Limitations of Trace Route

  • It determines the path over the interface level, not the router level.
  • Firewalls placed between the source and destination routers may stop the probe packets, which will result in the traceroute reaching the maximum hops without responding. When no response is received from the router, it will display * (asterisk) despite the hops IP address. Thus, in these cases, it is not recommended to use a traceroute.
  • Load balancing routers can use several paths based on IP headers to route the traffic. In this situation, if we use a traceroute then it will return an inaccurate path between source and destination. Thus, in this scenario also the traceroutes are not suggested to be used.

Common Traceroute Errors and Messages

Error SymbolFull FormDescription
*Time exceededIf the hop did not return the next hop value within the given time frame this error will be displayed. The time period by default is 2 seconds.
!AAdministratively DownThe access is blocked by the admin.
!HHost not availableWhen the target host is not responding.
!TTimeoutNo packet response is received back
!UPort unreachableThe target port is faulty
!NNetwork UnreachableThe network may be down or the link may get down

Frequently Asked Questions

Q #1) How the user can distinguish between Ping and Traceroute commands?

Answer: Ping is a command used to determine whether a specified server or host is reachable or not and the TTL to send and receive data. On the other hand, traceroute determines all the intermediate hops IP addresses and TTL to reach the desired destination.
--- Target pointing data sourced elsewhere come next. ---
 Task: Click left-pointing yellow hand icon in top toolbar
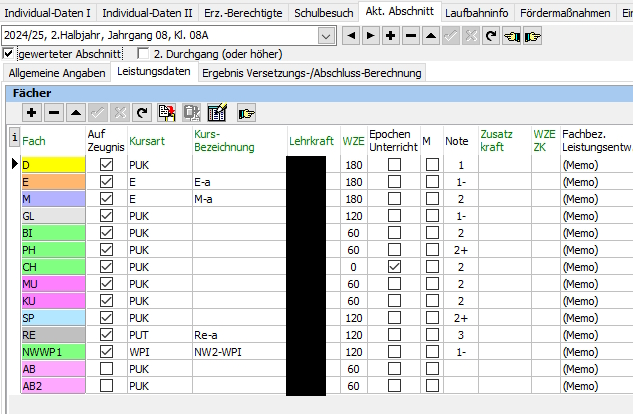coord(511,36)
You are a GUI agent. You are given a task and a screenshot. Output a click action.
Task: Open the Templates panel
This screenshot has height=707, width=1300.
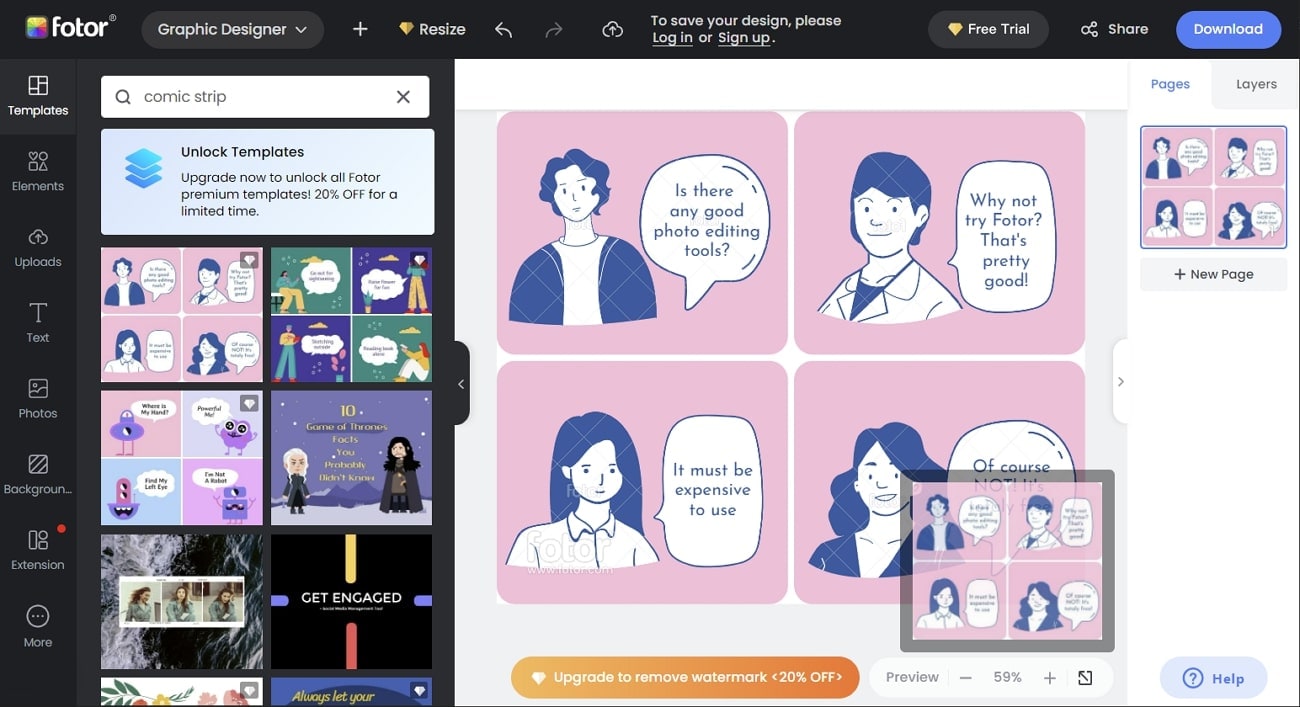(37, 96)
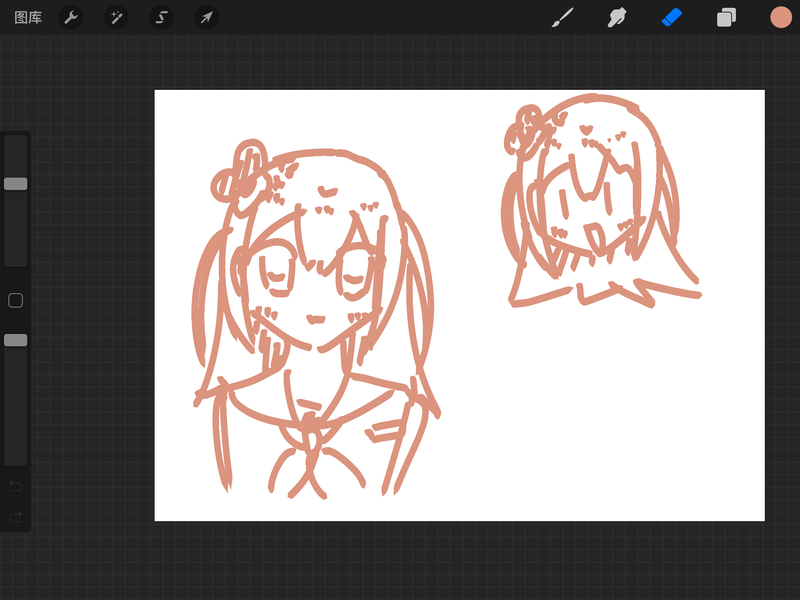This screenshot has width=800, height=600.
Task: Select the Adjustments magic wand tool
Action: 117,17
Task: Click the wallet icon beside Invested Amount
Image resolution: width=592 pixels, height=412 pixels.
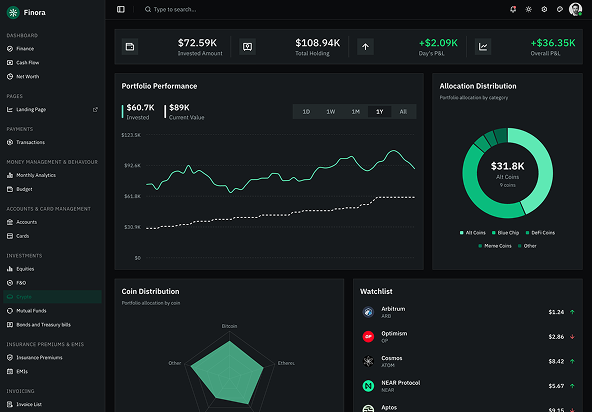Action: [130, 47]
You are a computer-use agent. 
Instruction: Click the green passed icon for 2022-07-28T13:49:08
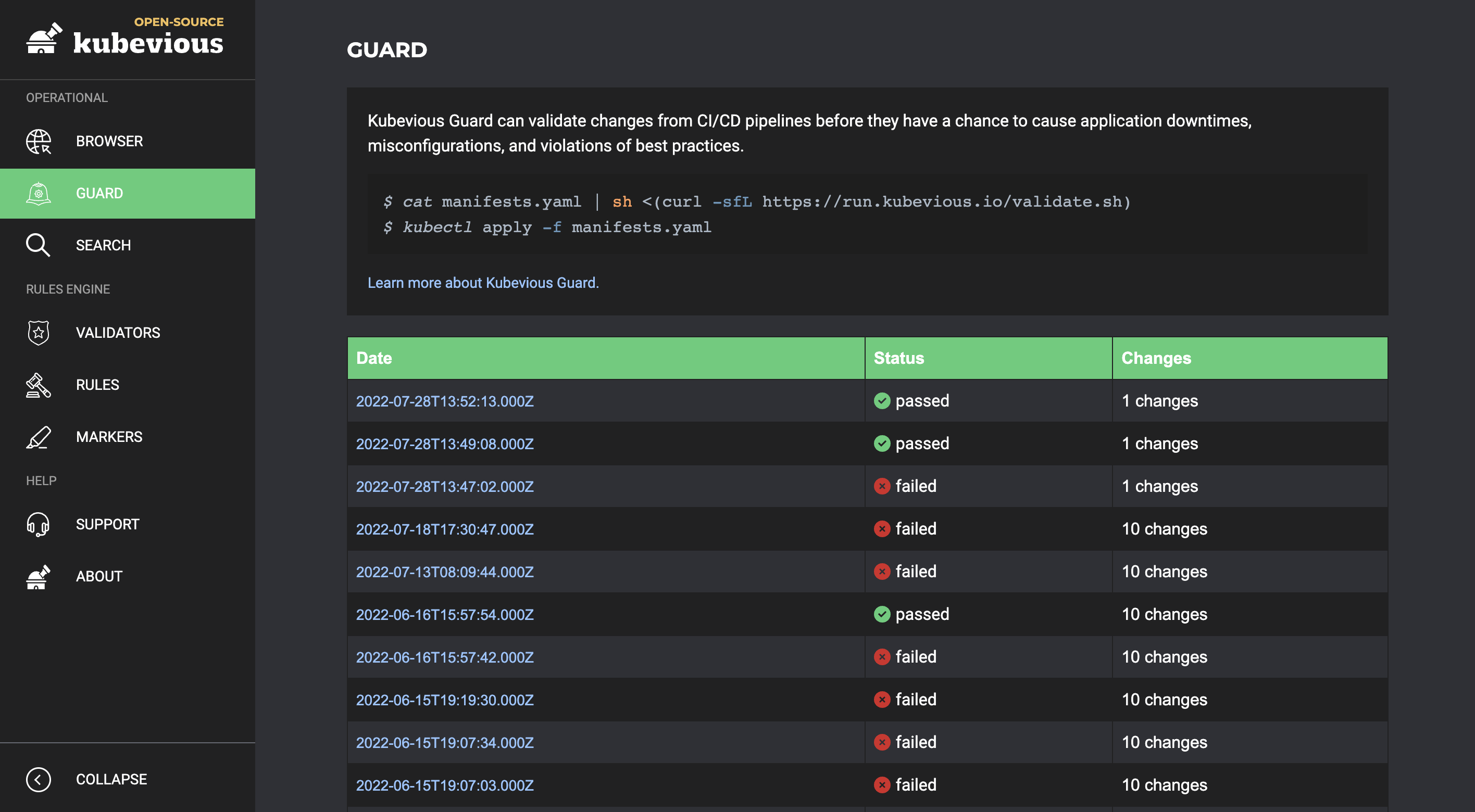[882, 443]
Q #2) What is a hop in traceroute?

Answer: The drive between one server or router to another server in a network is known as hop. The amount of time taken to make a hop is mapped in milliseconds.

Q #3) What are the three times in traceroute?
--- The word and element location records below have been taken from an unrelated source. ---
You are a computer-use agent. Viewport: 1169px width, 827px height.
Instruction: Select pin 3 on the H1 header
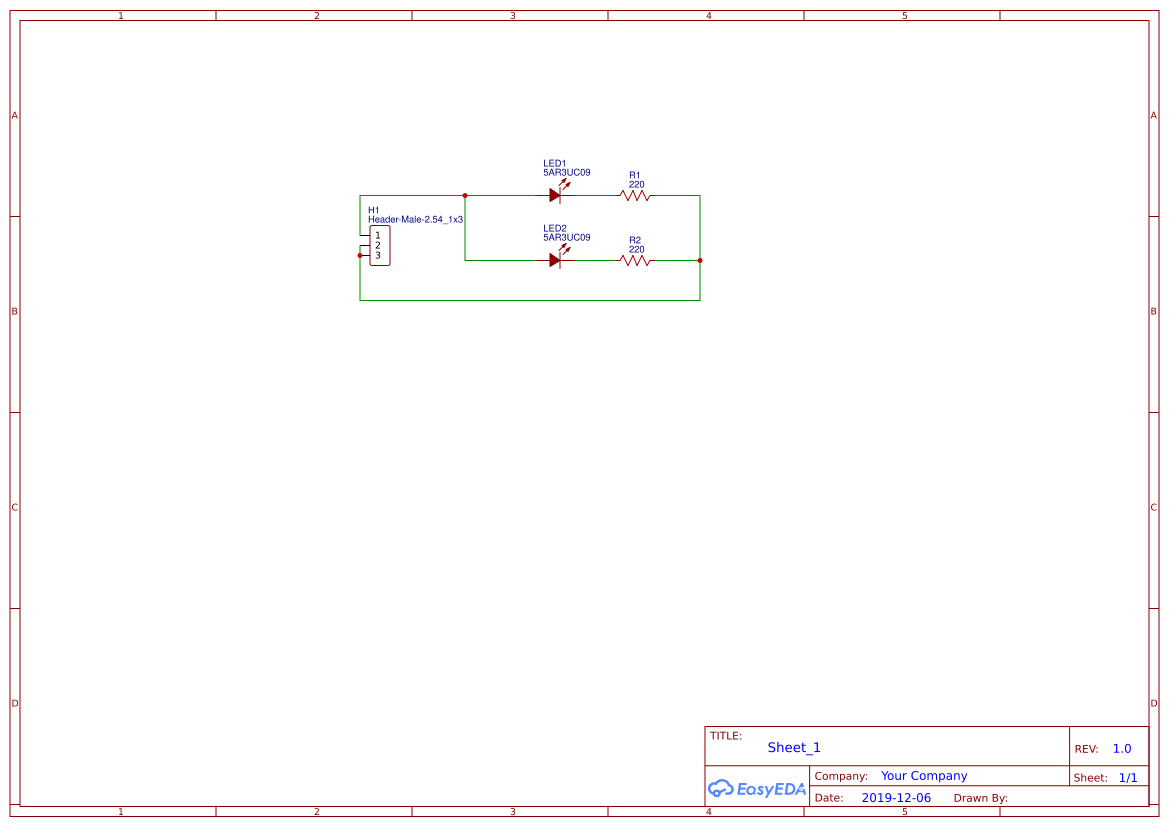[377, 254]
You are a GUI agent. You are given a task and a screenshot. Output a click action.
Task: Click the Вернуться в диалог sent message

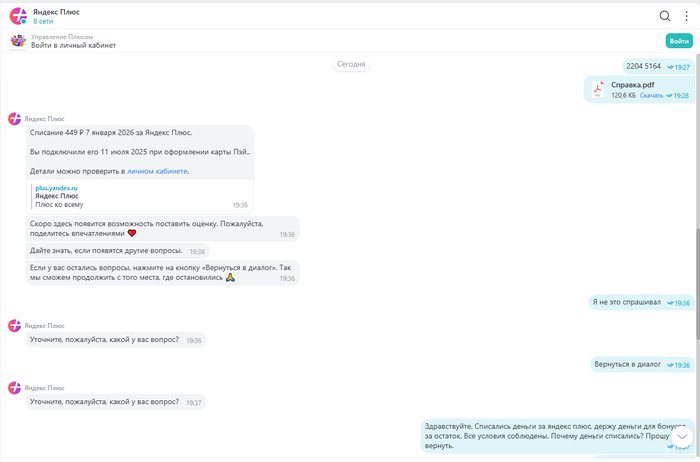(628, 364)
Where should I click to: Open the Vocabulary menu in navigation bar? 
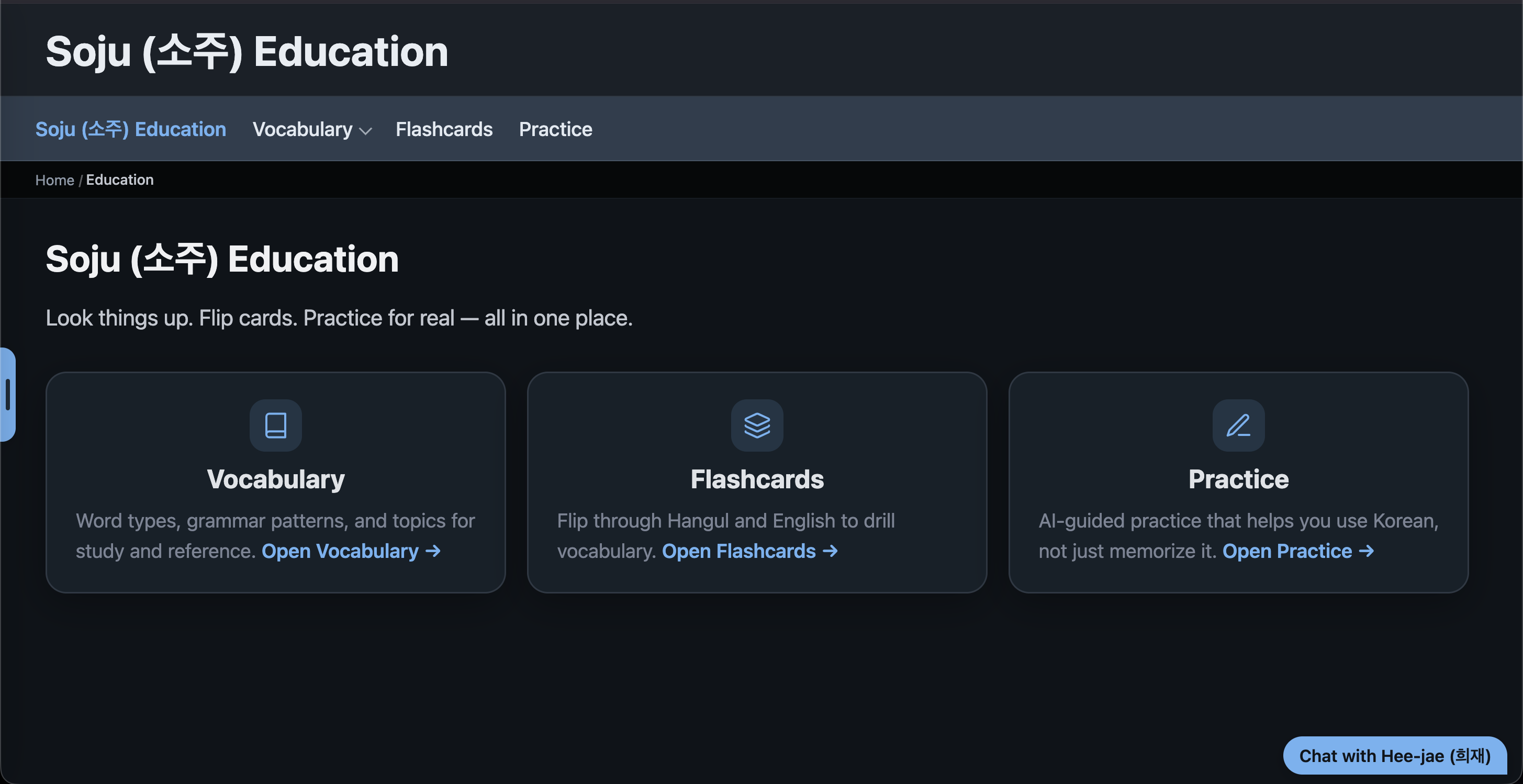(x=311, y=129)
Answer: The traceroute floats three packets to each of the hops. So, the three-time periods which are displayed in milliseconds are the round-trip time (RTT) implies the time taken by the IP packet to reach the hop and get back the response.

Q #4) Does the traceroute show all hops?

Answer: Traceroute will display a list of all the intermediate routers and switches an IP packet travels to reach the destination along with their IP addresses and TTL. But it will not give the details of all the hops available in the network.
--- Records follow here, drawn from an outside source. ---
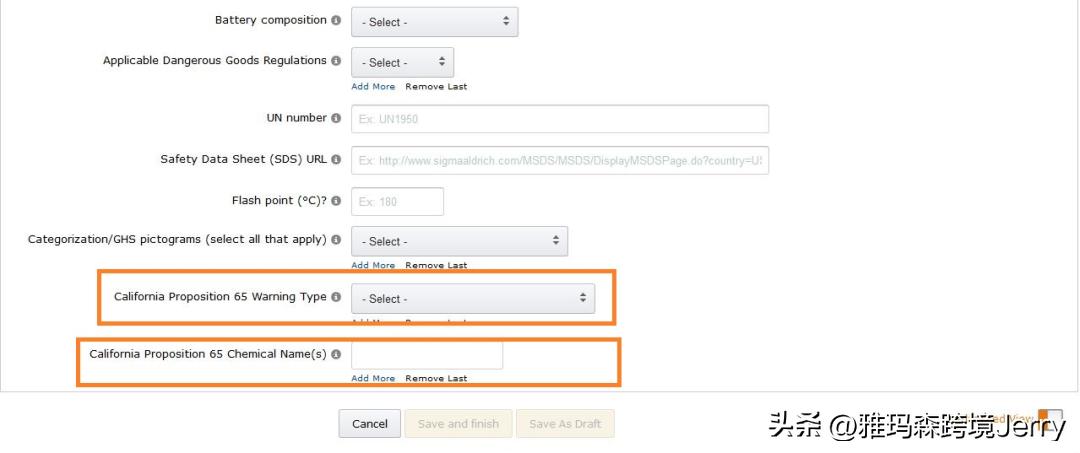Open the Battery composition dropdown
This screenshot has width=1080, height=453.
point(434,21)
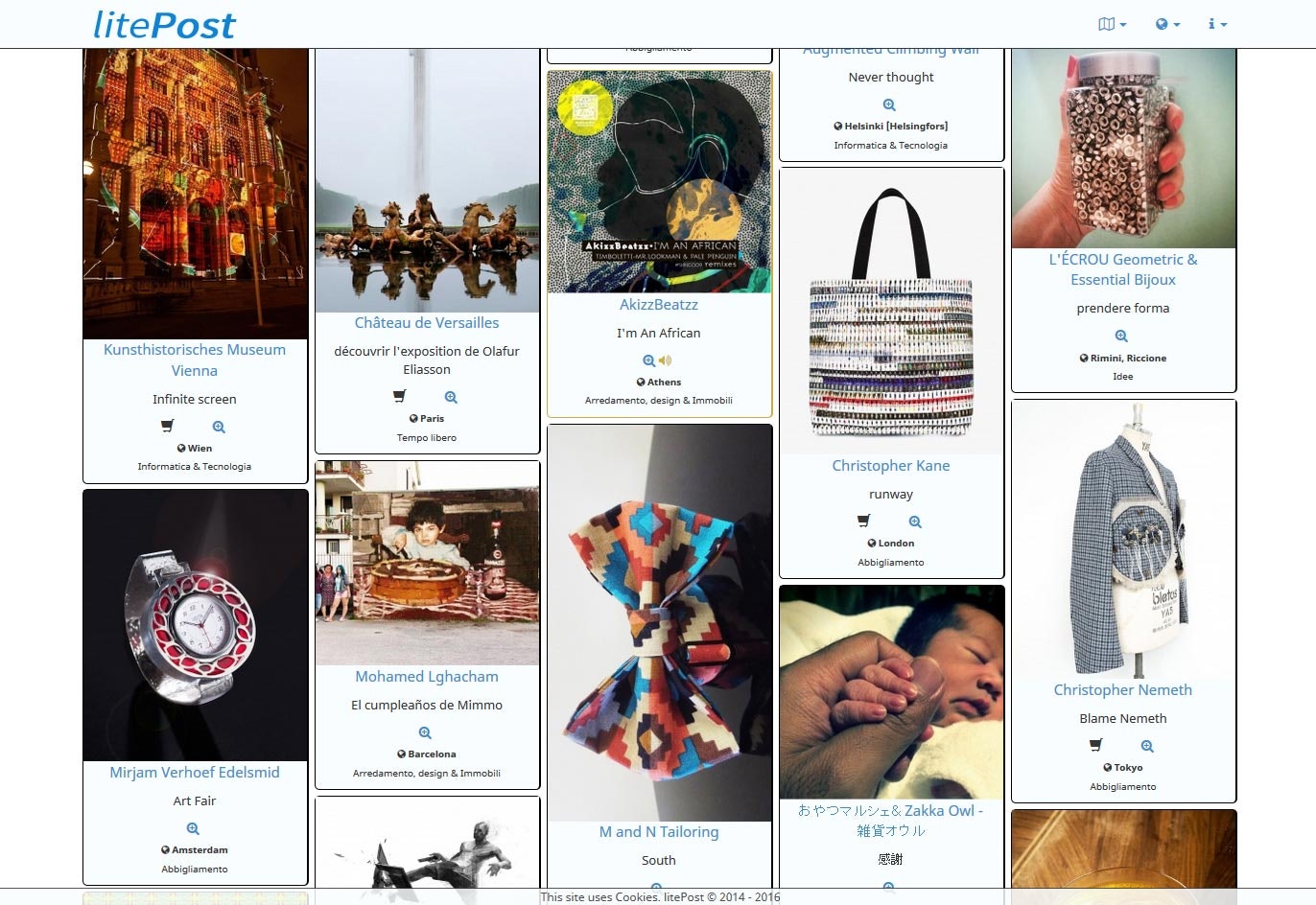Click the zoom icon under Kunsthistorisches Museum Vienna
1316x905 pixels.
point(219,428)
Q #5) Doe’s switches are counted as hops?

Answer: Hop counts will only be considered for those devices that perform the routing. The switches which having in-built routing capabilities like L-3 and smart switches are thereby counted as hops.

Q #6) How to read the traceroute output columns?

Answer: It is having five columns. The first will display the hop number. The second, third, and fourth columns will display the RTT time in milliseconds. The last column will display the IP address or the hostname of the respective intermediate host. Thus, the traceroute columns display the network latency with the IP address of the hops.

Q #7) How to read the traceroute output rows?

Answer: Each row in the traceroute output command is distributed among five columns. There are multiple rows in each of the traceroute outputs. Each traceroute row will contain the hop name with the route.


In this tutorial, we have gone through the traceroute command syntax with the definition of the parameters used with the help of several screenshots and figures.

We have also made an understanding of how to use the command with its working principle of it. We have also answered some FAQs regarding the traceroute command.